Dataset entries:
Segment Open
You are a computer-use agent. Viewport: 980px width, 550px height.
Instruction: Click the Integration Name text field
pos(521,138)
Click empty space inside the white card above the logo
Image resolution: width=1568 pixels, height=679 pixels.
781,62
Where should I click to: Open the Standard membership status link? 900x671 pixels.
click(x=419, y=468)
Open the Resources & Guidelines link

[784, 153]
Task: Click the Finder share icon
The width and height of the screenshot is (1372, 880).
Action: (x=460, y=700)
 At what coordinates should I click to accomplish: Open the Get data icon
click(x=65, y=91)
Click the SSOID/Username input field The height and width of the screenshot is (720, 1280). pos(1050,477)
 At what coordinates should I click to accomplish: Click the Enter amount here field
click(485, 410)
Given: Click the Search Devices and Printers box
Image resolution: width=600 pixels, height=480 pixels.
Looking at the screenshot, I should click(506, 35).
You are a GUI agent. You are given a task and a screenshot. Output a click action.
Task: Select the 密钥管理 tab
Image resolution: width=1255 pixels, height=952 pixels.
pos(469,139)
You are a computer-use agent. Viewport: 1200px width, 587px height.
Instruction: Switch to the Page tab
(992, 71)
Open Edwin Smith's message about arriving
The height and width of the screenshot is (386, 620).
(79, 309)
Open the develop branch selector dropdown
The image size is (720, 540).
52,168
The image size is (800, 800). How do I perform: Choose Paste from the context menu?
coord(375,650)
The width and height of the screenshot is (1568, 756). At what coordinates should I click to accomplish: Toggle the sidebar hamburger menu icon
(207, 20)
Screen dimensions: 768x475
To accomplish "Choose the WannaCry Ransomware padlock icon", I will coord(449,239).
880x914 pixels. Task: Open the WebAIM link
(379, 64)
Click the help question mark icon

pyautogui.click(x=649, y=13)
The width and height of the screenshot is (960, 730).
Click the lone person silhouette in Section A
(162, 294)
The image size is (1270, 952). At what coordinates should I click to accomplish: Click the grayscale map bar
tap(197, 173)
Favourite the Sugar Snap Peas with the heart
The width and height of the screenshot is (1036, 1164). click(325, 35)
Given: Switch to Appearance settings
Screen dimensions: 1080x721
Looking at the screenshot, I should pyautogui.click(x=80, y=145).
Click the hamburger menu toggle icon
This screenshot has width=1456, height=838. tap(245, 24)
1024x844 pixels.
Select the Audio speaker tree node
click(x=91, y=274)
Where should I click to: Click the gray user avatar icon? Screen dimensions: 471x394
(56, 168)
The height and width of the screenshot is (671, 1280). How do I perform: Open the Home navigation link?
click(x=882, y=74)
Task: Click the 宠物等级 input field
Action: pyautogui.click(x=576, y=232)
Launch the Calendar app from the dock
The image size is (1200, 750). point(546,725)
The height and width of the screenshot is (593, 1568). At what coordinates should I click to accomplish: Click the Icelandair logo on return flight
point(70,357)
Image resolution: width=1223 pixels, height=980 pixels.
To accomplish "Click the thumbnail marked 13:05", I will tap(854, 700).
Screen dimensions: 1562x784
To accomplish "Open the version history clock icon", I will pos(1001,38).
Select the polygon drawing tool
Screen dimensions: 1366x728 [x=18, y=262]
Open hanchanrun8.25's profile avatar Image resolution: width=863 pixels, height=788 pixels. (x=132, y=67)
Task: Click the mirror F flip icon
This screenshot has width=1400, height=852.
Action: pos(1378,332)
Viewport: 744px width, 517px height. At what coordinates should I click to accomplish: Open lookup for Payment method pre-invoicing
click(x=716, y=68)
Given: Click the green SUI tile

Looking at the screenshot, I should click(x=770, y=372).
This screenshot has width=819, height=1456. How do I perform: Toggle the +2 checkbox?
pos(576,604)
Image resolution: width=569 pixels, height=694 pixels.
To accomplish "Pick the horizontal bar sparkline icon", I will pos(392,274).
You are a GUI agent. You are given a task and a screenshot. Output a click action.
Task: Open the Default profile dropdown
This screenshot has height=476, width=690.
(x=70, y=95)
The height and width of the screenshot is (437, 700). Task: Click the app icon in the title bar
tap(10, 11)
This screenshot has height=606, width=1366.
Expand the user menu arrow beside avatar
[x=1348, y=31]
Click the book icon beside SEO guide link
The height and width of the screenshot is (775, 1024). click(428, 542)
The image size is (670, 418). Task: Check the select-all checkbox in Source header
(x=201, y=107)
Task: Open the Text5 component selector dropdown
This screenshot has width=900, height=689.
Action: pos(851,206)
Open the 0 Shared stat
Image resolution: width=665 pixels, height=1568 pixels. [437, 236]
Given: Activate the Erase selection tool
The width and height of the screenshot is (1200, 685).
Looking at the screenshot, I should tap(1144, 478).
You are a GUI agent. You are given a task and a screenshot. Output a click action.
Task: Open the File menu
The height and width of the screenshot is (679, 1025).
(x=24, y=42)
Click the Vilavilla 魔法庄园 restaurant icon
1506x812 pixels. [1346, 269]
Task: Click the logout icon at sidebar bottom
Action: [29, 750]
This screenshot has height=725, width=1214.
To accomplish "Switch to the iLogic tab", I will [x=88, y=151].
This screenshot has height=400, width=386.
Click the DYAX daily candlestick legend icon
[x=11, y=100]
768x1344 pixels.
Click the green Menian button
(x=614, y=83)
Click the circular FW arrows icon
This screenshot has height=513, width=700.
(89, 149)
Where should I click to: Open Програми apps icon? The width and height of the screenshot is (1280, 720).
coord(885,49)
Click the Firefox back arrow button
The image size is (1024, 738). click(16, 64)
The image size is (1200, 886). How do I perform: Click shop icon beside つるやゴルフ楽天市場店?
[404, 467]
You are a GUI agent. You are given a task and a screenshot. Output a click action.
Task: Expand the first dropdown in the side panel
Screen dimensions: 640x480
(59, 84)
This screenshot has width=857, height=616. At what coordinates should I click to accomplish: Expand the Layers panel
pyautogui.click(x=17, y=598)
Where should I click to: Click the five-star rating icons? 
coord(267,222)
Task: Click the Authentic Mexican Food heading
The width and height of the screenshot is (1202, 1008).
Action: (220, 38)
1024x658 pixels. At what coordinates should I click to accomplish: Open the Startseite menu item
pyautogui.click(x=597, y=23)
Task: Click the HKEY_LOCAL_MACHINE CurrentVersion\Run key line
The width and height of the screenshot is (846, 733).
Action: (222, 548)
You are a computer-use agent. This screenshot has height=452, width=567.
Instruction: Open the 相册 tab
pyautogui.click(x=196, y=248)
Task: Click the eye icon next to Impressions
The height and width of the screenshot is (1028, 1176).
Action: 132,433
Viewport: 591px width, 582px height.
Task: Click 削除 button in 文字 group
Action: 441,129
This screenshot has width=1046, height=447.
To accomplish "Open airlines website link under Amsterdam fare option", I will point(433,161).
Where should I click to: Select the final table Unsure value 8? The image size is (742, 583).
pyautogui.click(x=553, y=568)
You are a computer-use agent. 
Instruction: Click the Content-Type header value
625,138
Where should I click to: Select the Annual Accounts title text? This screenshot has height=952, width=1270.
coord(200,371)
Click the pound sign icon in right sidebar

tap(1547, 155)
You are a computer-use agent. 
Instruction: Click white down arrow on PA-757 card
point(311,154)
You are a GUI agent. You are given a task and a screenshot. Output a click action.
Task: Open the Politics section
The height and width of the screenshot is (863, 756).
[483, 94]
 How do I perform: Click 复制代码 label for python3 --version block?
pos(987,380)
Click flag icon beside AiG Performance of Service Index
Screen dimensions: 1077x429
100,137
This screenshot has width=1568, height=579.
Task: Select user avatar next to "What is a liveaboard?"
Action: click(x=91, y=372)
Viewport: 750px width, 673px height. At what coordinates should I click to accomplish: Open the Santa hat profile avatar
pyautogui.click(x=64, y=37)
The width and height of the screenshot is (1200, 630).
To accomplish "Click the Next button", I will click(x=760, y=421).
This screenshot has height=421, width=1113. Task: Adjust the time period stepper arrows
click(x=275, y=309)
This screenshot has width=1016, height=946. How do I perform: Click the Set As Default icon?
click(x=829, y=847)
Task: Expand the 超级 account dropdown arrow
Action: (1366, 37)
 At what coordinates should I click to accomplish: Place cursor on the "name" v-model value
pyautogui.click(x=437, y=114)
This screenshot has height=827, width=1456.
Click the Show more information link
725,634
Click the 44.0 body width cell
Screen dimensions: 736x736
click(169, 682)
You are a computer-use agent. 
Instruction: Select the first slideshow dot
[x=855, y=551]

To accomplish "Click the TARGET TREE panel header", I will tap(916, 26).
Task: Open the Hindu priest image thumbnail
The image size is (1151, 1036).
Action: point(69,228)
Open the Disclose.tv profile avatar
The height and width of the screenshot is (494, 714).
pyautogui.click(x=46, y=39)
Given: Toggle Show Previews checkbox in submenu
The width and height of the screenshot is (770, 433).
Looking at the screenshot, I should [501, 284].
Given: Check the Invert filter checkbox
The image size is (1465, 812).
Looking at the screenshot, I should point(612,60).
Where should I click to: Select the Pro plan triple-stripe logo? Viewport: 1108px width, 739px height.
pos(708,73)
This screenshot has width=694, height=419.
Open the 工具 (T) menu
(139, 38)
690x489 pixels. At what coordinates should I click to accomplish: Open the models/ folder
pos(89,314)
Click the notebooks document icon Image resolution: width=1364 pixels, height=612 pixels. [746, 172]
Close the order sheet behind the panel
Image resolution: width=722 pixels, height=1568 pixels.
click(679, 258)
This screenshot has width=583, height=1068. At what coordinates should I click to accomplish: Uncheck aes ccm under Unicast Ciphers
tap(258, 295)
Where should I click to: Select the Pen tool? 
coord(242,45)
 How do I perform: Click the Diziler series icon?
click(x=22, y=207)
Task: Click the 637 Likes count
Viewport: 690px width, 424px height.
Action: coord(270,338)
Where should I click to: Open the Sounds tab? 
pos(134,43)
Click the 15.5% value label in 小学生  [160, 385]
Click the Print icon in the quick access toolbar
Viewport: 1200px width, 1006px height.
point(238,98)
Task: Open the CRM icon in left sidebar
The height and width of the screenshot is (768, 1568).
Segment Closed
**YOUR OBJECTIVE**
In the entries above, locate every line with the word "selector" and copy it.

**OUTPUT BELOW**
Open the develop branch selector dropdown
Task: Open the Text5 component selector dropdown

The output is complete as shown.